Earlier this April, the journal ‘Citizen Science: Theory and Practice’ published an article on “The Verification of Ecological Citizen Science Data: Current Approaches and Future Possibilities”. Its authors include Jo Judge, former CEO of the NBN Trust, and David Roy from the Biological Records Centre.
The six researchers systematically reviewed the approaches to verification across ecological citizen science schemes that feature in published research, aiming to identify the options available for verification, and to examine factors that influence the approaches used.
They reviewed 259 schemes and were able to locate verification information for 142 of these. Given that no information on data verification was found for over 40% of the schemes reviewed, the authors suggest that there is still an imperative to report on verification methods to increase trust in the dataset and to benefit end users of the data.

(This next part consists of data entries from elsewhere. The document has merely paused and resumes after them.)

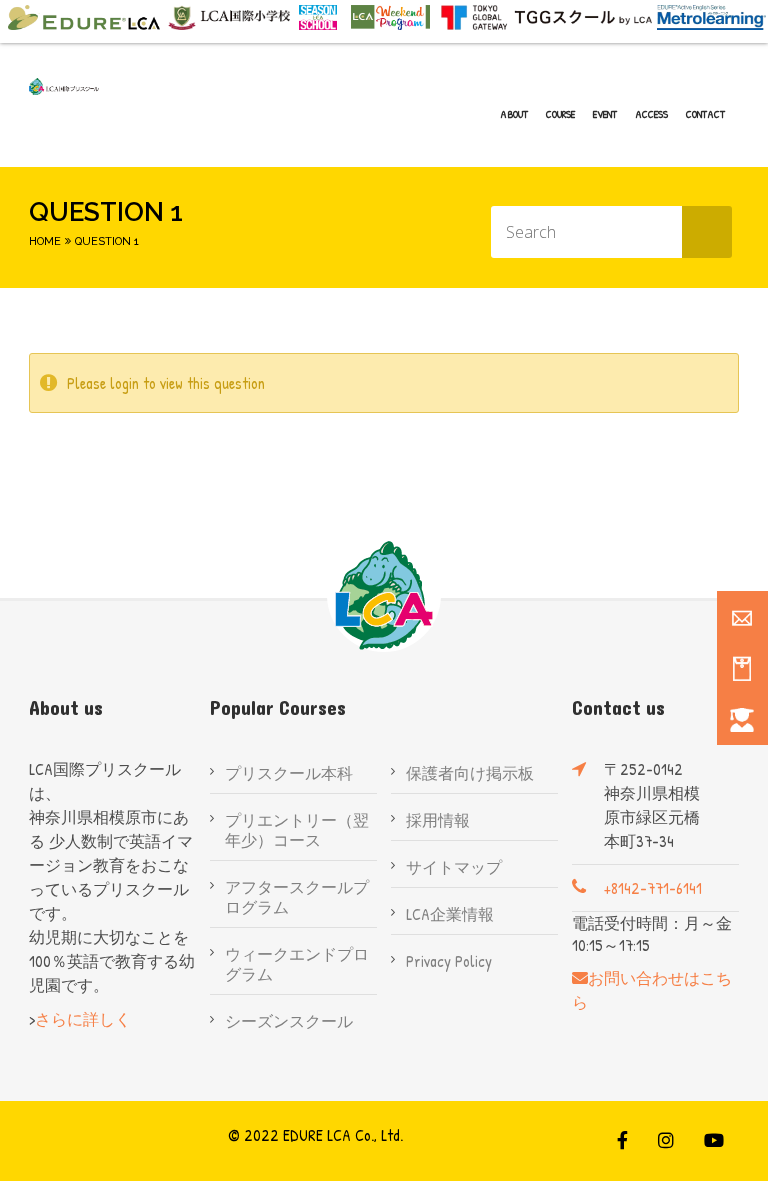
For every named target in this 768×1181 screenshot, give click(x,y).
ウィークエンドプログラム (297, 964)
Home (45, 241)
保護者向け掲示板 (470, 773)
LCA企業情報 (450, 914)
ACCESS (651, 114)
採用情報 (438, 820)
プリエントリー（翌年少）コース (297, 830)
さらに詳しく (83, 1019)
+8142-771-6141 (653, 888)
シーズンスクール (289, 1021)
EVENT (605, 114)
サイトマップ (454, 867)
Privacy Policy (449, 961)
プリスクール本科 (289, 773)
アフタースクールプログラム (297, 897)
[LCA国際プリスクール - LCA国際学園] (64, 86)
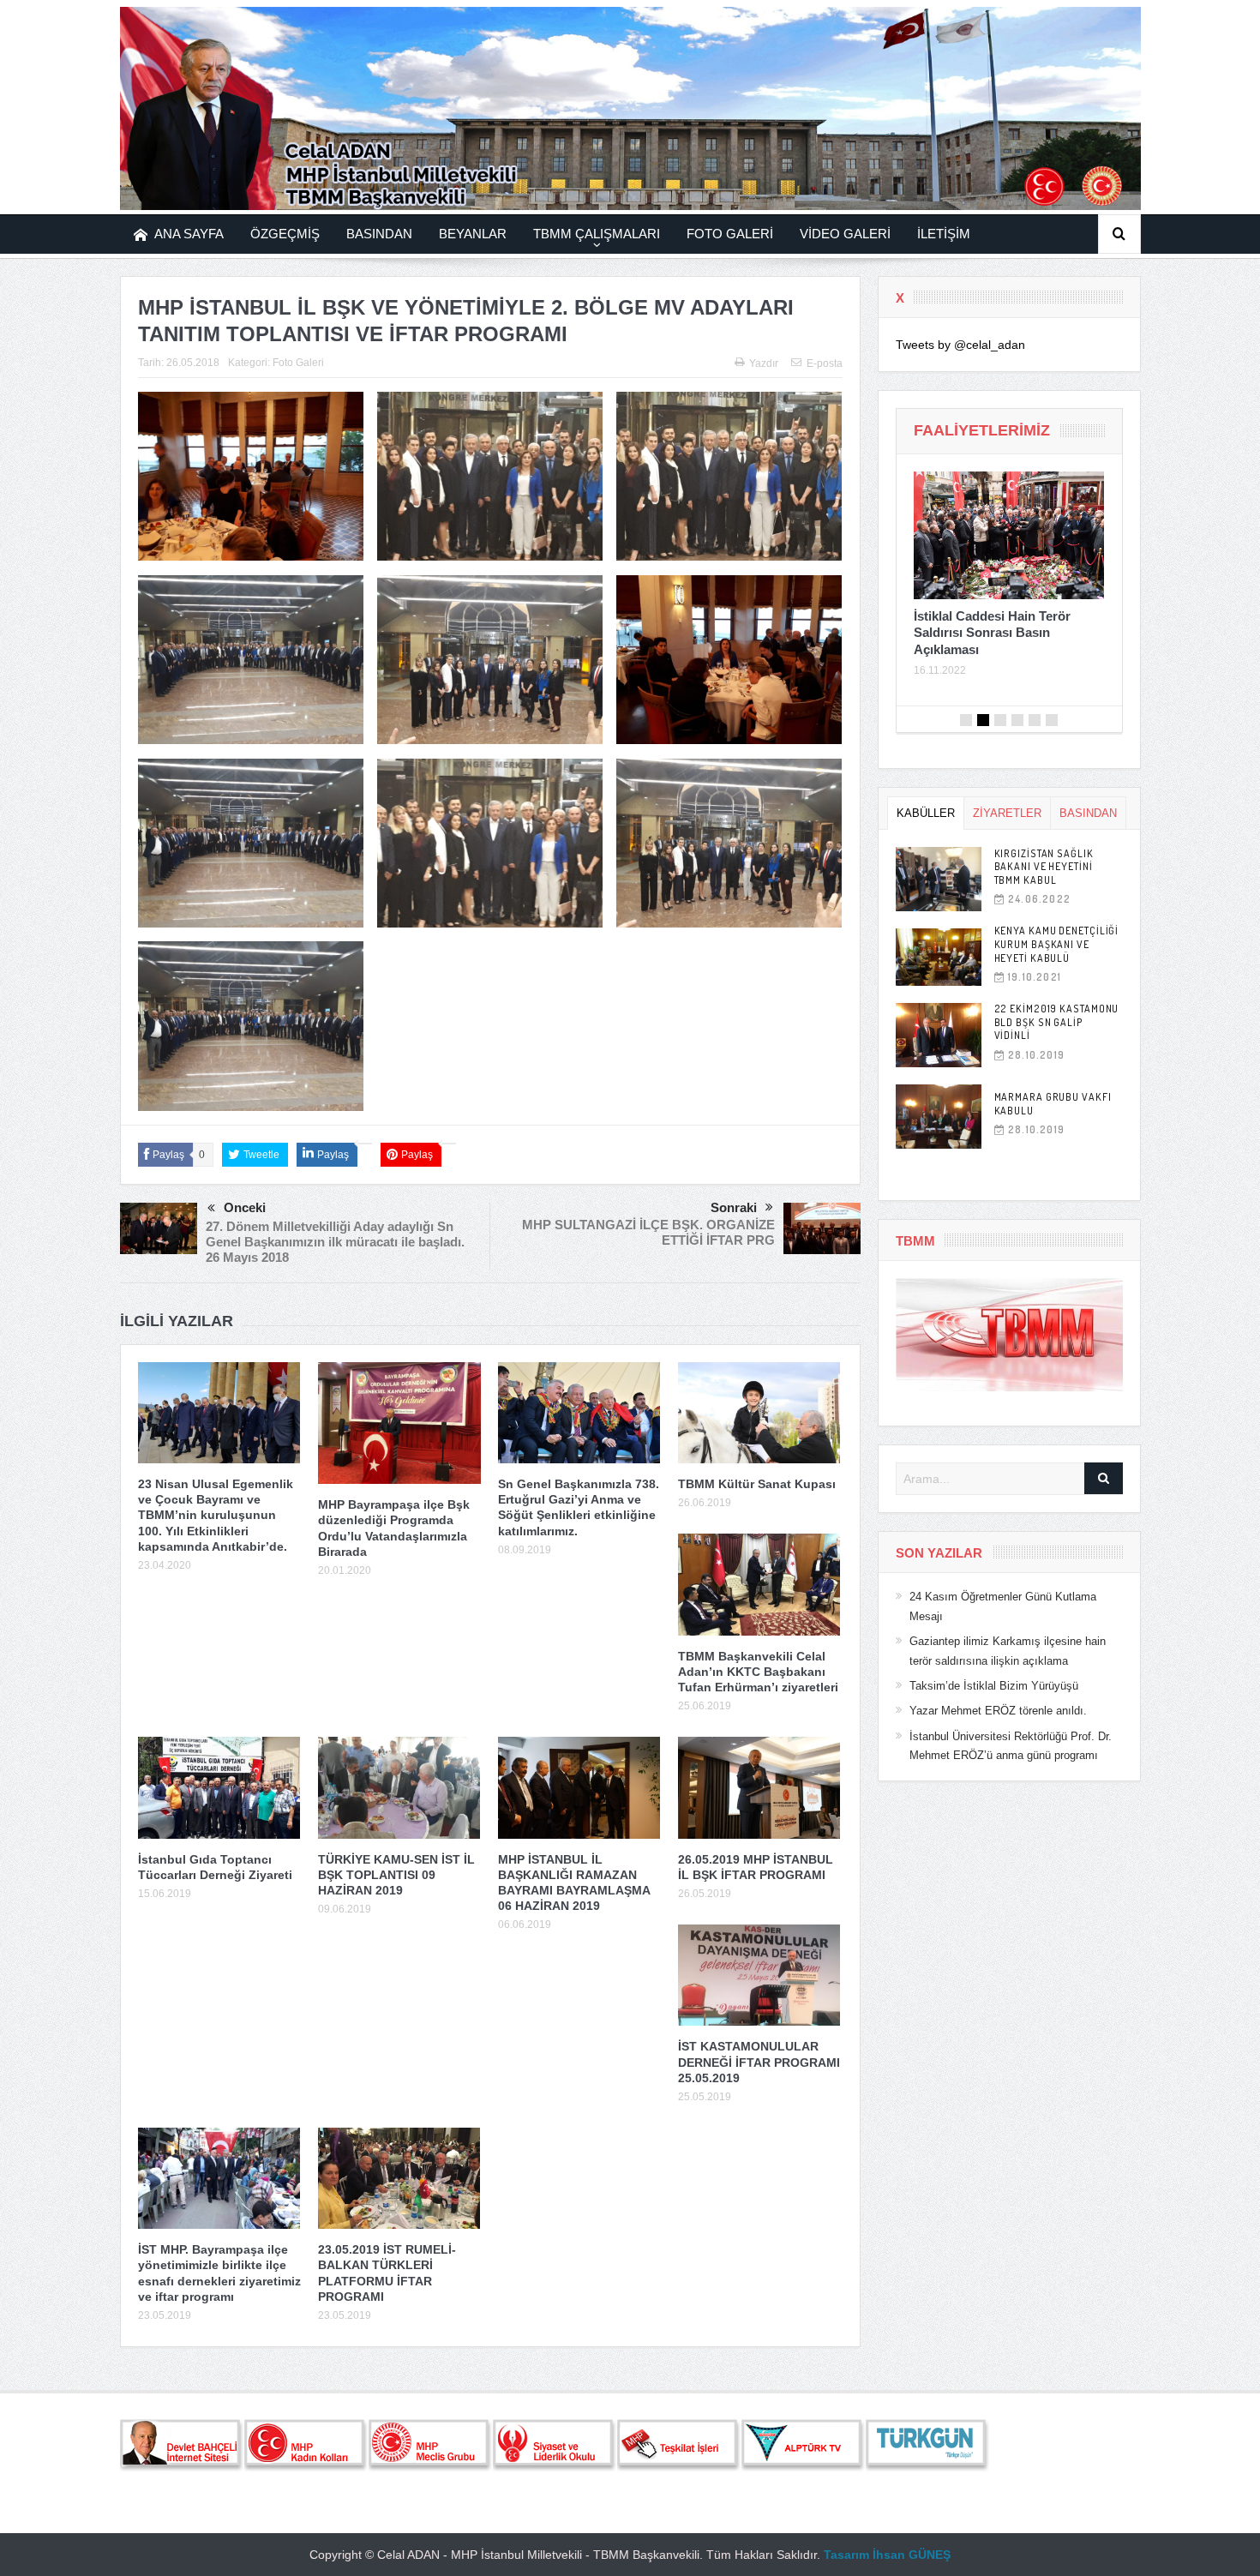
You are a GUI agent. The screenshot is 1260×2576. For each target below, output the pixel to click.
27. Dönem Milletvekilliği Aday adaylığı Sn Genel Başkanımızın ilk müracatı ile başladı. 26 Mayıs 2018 (335, 1241)
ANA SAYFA (189, 233)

Reviewing the 142 schemes which do detail their data verification information, expert verification was most widely used, especially among longer-running schemes, followed by community consensus and automated approaches.
Expert verification has been the default approach for schemes in the past, but as the volume of data collected through citizen science schemes grows and the potential of automated approaches develops, many schemes might be able to implement approaches that verify data more efficiently.
The authors present an idealised system for data verification, in which the bulk of records are verified by automation or community consensus, and any flagged records can then undergo additional levels of verification by experts.